Granada es una tierra única, llena de historia, de una historia que ha marcado su piel con verdaderas obras que ahora la alimentan, casi viviendo de las rentas, y ahí parecen querer quedarse algunos, como si las rentas fuesen para todos, como si alcanzasen para todos. Las rentas son siempre de y para los mismos, una inmensa minoría. Los demás, han de ganarse el día a día tal vez inventando un trabajo que les permita conquistar su mañana. La tristeza de esta Granada es la misma que la hizo caer del pedestal hace más de cuatrocientos años, poco después de que otros reyes la amaran; o hace mil, que aquellos otros la tomasen para siempre, hasta que se la quitaron para poco a poco conseguir que pasase de la cabeza a una cola de la que algún día habrá de salir, pero por sus propias manos e inteligencias, no por las de reyes y nobles que lleguen de fuera. Llueve dentro de Granada. Se humedecen sus almenas y desiertos, sus valles y vegas, y la nieve alimenta los veneros que traen la vida. Sus gentes, cada vez más paradas, caminan por las calles de ciudades y pueblos, con el silencio por compañía y el frío como amigo de un invierno en el que los líderes cada vez son más pequeños, casi minúsculos, pues ya apenas se les ve. Y en lo que se les oye, son como los muñecos de feria, que siempre repiten lo mismo mientras les dura la cuerda, lo que otros han dejado grabado en su disco.
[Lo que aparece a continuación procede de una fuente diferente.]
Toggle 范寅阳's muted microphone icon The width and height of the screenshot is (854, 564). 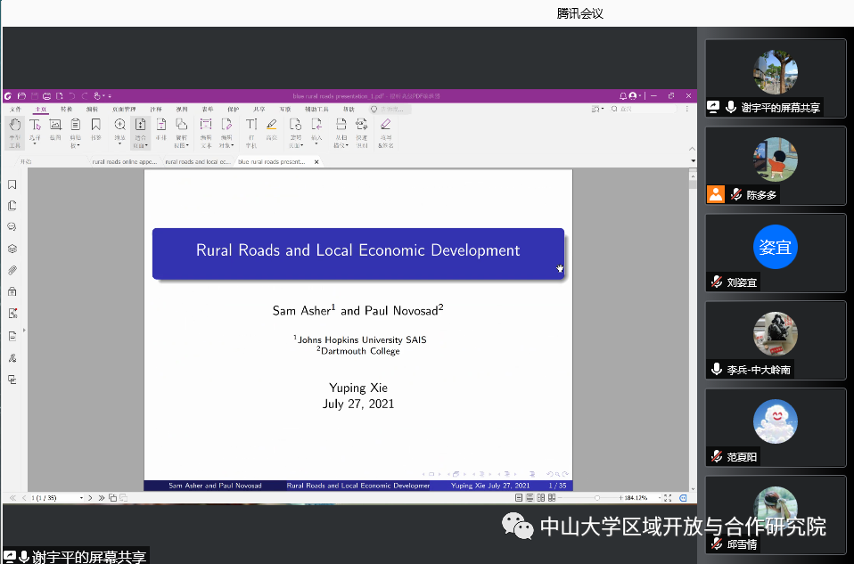click(x=716, y=456)
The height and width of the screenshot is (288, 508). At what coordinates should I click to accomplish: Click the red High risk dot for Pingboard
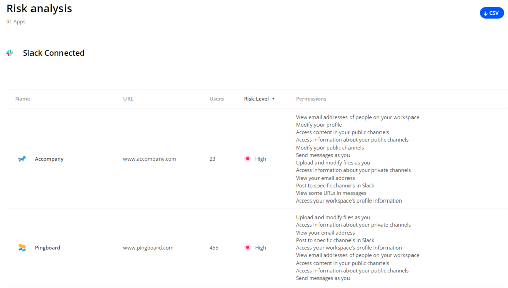[x=248, y=248]
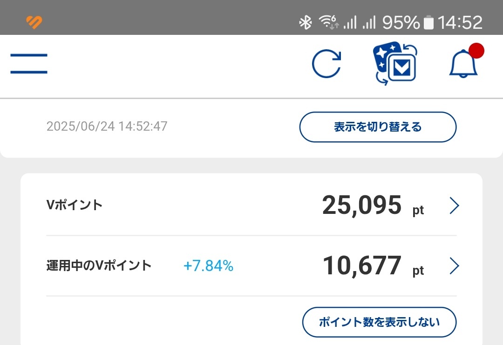503x345 pixels.
Task: Expand the Vポイント row chevron
Action: click(454, 206)
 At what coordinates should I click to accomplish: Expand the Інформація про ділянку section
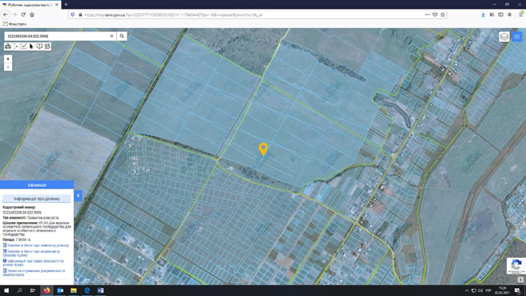click(37, 199)
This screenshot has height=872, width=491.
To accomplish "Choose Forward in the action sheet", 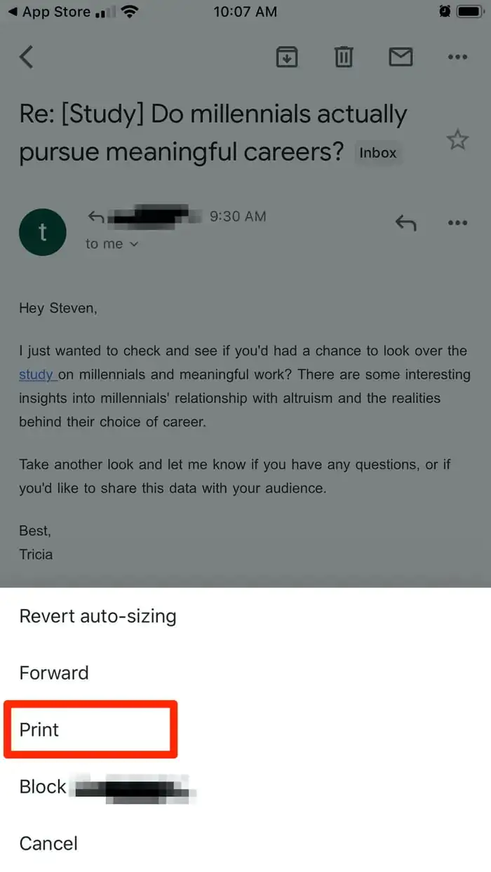I will pyautogui.click(x=54, y=673).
Aunque aquí no lluve como en Granada, sí llegan los ecos de aquellos muñecos de feria, como si fueran caballos del viento (lung-ta) repartiendo bienaventuranzas, que solo ellos en medio de su mezquindad y su corrupción disfrutan; al tiempo que la inmensa mayoría poco o nada tiene para llevar a la mesa. Pero lo peor de todo es que esta inmensa mayoría lo padece como si fuera un karma en cada uno de ellos y no como producto de unas relaciones dentro de la organización social y política que, bien podrían cambiar, si así se lo propusieran.